Jacob was in the clearing. Bella's heart dropped into her stomach as she saw him standing in front of the pillar, holding the opened letter in his hands. She emerged from the trees; as she got closer, she could see his face better. His expression was one she'd never seen on him before. It was wild, dangerous; the man she'd known was nowhere in that expression. The air around him wavered, and a low rushing sound started to build in volume.
"Jacob!" she screamed, running to him. "Wait!"
He didn't seem to hear her at first. She called out again as she ran, but he didn't move. It wasn't until she was almost in arm's reach of him that his eyes shot toward her. She saw first relief, then panic in them, and understood why a moment later. She was too late, and she'd come too close.
An explosion of flesh and fur and claws collided with Bella with incredible force. She was thrown backward more than ten feet and landed hard on the grass. She stared up at the darkening sky, unable to breathe for what felt like an eternity. When she finally managed to make her lungs work again, she gasped and coughed. Her right shoulder hurt. She tried to move that arm and found she couldn't. She reached up with her left one to touch it, and her fingers came back wet. She looked numbly at the blood coating her hand.
"Jacob?" She looked around, finding as she did that it was hard to move. She spotted the wolf that had been her husband a dozen yards away. He was pacing, looking into the woods expectantly. He glanced back at her anxiously and whined but didn't come closer. His tail hung low.
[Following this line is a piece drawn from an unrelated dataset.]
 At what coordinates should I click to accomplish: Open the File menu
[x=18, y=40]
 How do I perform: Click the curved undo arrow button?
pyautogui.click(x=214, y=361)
She tried to sit up and found she couldn't. There was a deep, sickening pain in her belly, radiating toward her left hip. She touched her stomach and found the fabric of her clothing torn and wet. Nausea and dizziness overwhelmed her. She closed her eyes. It was so cold.
She was awoken an unknown time later by the feel of warm hands on her face. She opened her eyes.
"Sue?"
"We're here, sweetie. We've got you," Sue said with a tight smile that didn't cover the panic in her eyes. She was looking Bella over, moving her clothes back to see the wounds beneath. Sam Uley stood over both of them, his face ashen. Sue turned to talk to someone Bella couldn't see. "We can't wait for the ambulance," Sue said.
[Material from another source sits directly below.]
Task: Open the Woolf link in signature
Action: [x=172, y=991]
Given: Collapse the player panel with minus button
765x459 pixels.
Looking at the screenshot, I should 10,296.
"Okay, no problem. Hey, Bella, I'm going to give you a lift, okay?" Leah bent over her.
"Don't hurt them," Bella said. The world was turning gray again.
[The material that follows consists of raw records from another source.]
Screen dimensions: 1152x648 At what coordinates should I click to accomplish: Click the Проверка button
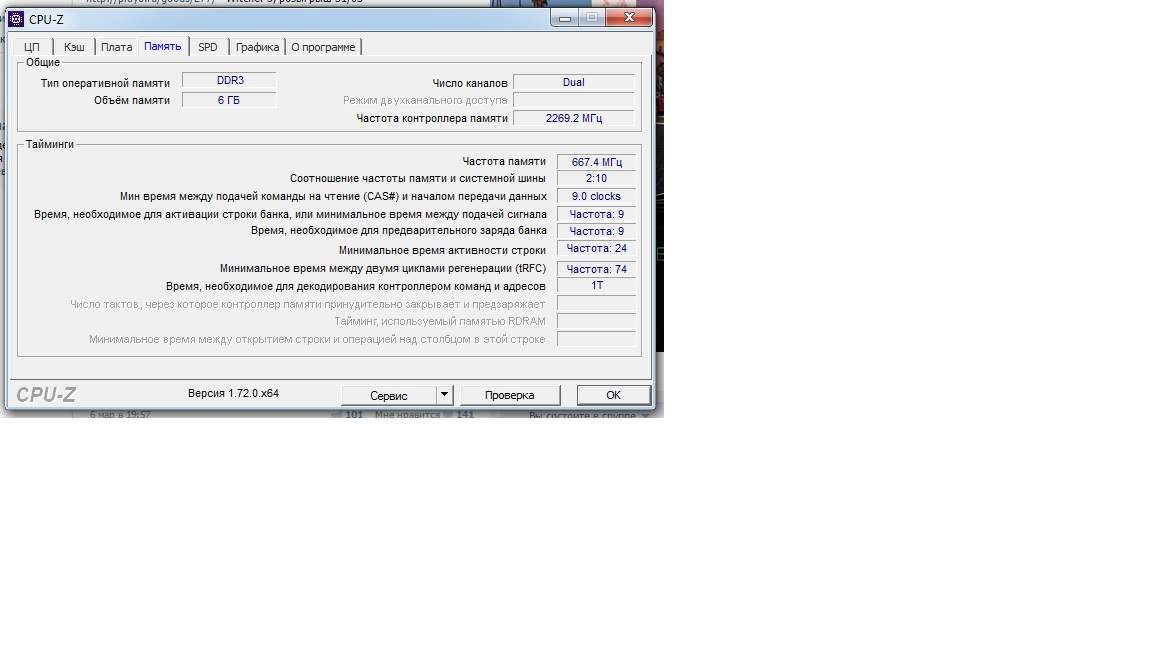pos(509,395)
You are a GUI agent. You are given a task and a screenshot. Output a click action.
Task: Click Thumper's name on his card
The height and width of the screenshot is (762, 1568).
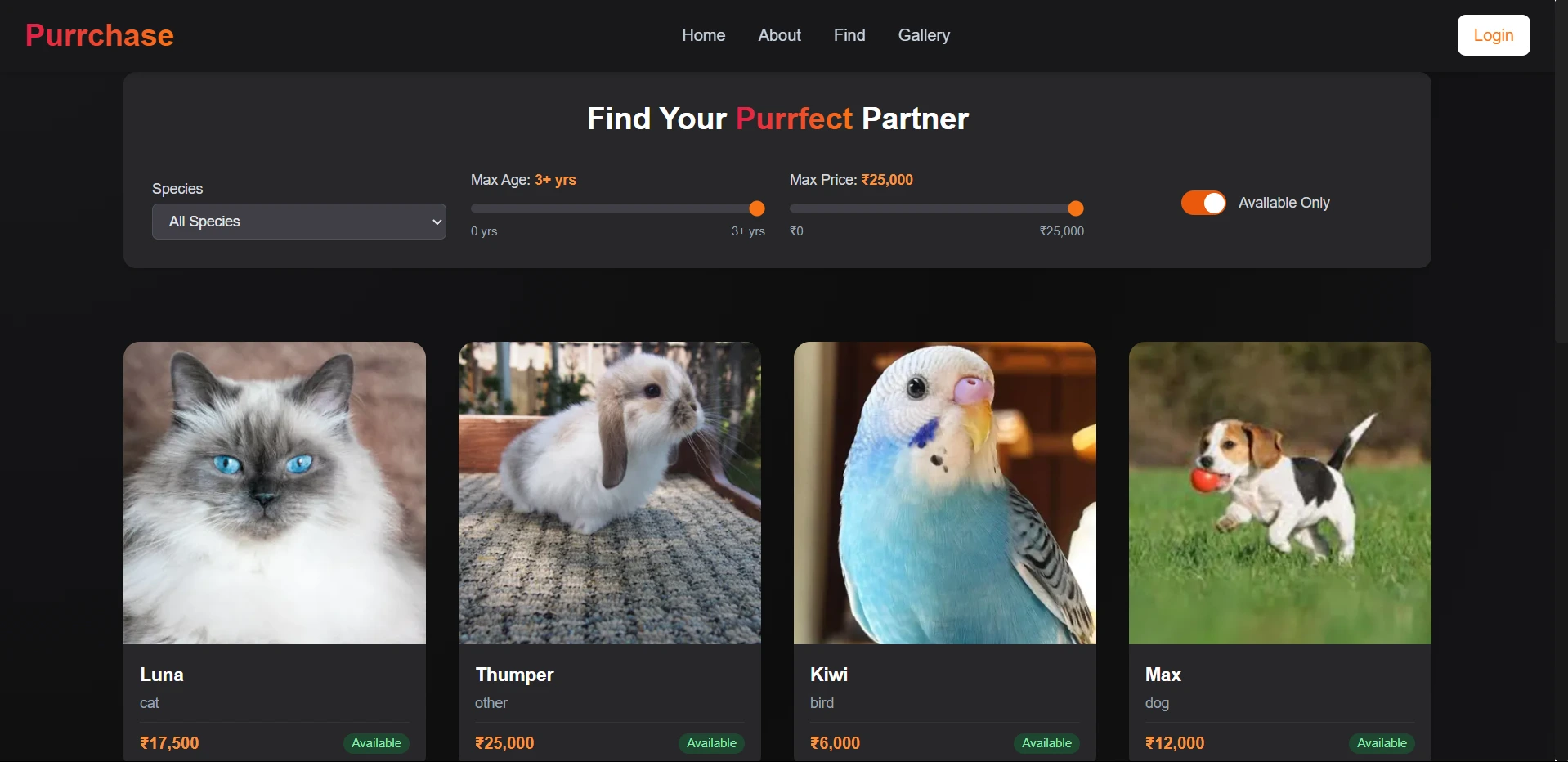[513, 675]
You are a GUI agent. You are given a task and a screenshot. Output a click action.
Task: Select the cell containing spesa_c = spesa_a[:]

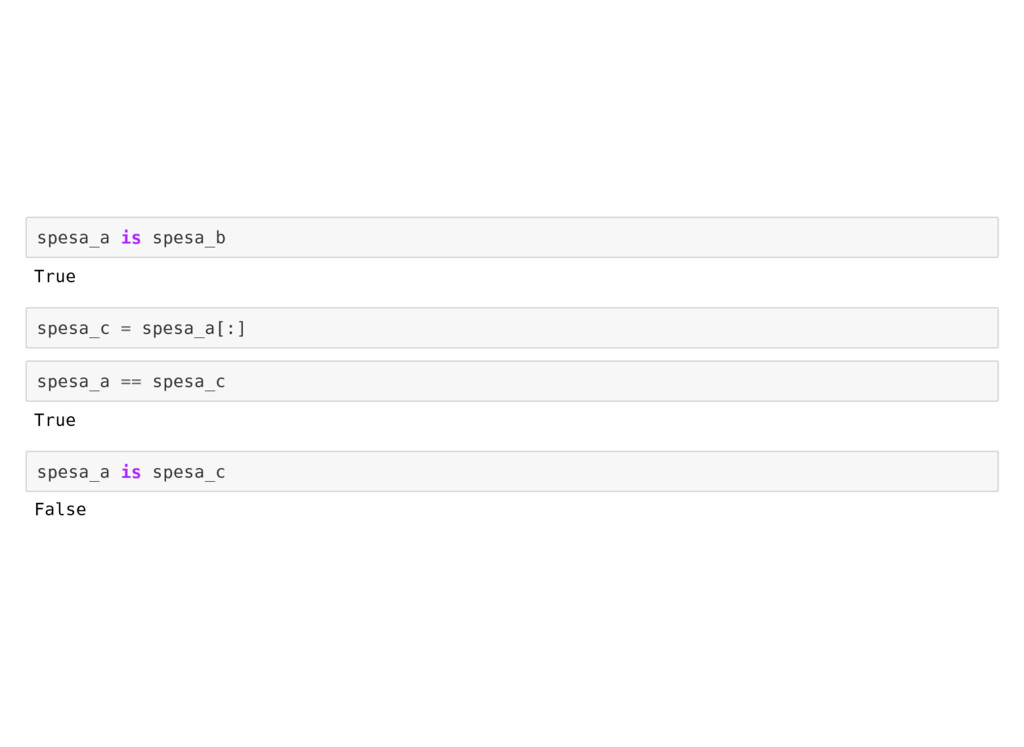[x=512, y=328]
Leah lifted Bella from the ground, sending incredible pain through Bella's arm and torso. Bella tried to scream but could only manage a weak mewling sound. From somewhere near, a wolf howled in response.
Then Leah was moving through the woods with Bella in her arms. Every movement brought new agony, but despite the pain, Bella felt sleep creeping in.
"Don't hurt them," she mumbled as the world grew dark. "Please. He's mine... I didn't know."
Leah didn't answer, but picked up speed as Bella's body went limp in her arms.